• **WHAT IS BEING ASKED**
Return exactly the lines of the data below, from the one that contains "Given: Click the Data bar chart icon" through the final line, and leave out every picture.

Stored data:
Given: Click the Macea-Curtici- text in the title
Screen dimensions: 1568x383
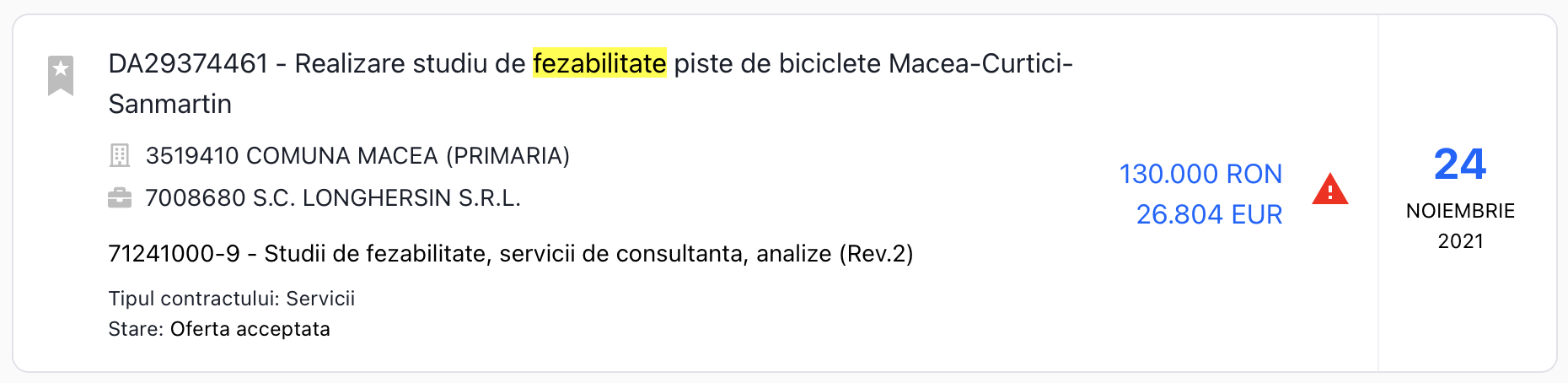Looking at the screenshot, I should coord(980,64).
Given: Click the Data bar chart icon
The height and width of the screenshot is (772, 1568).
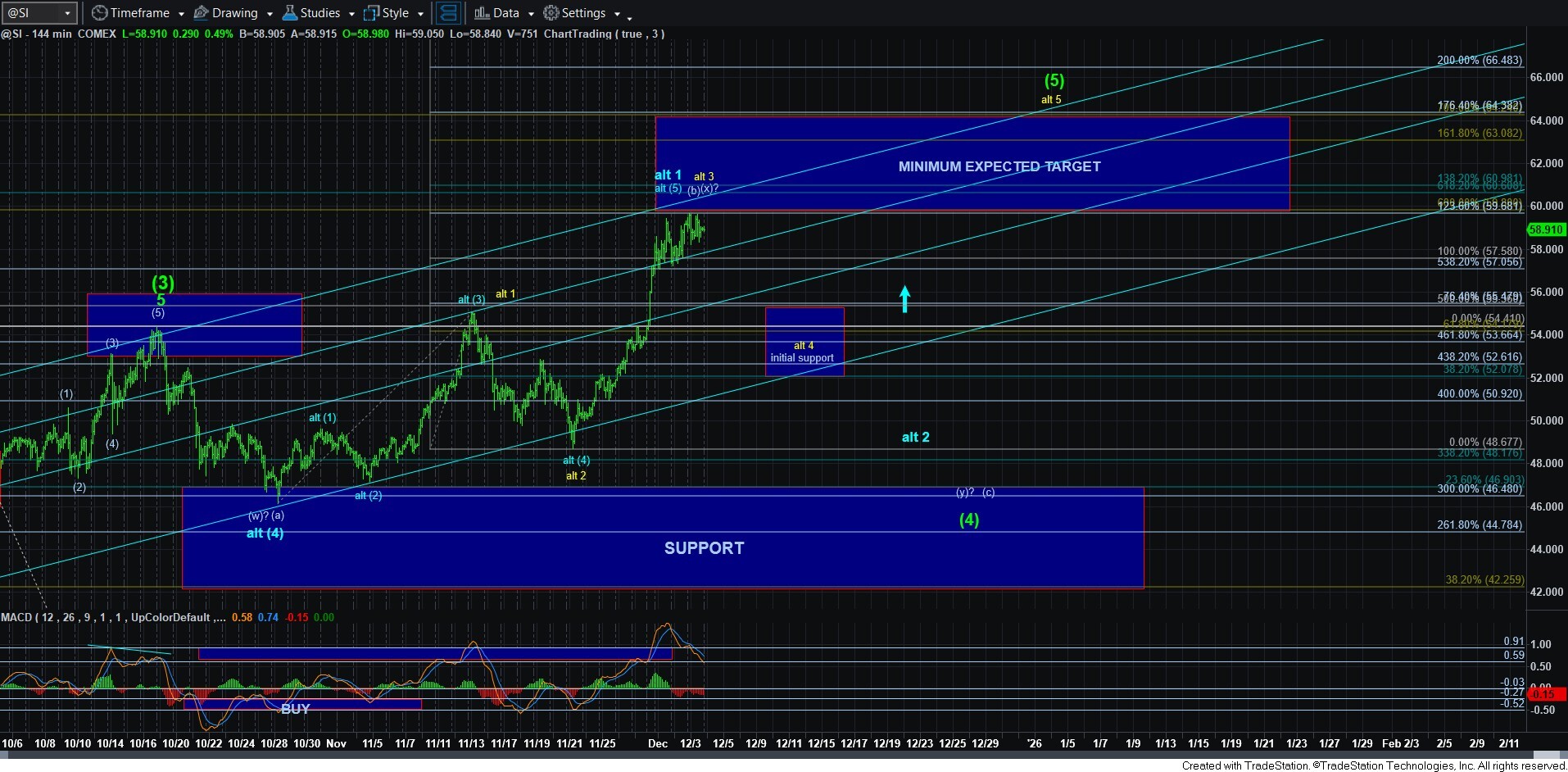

• **ANSWER SECTION**
Given: Click the Data bar chart icon
The height and width of the screenshot is (772, 1568).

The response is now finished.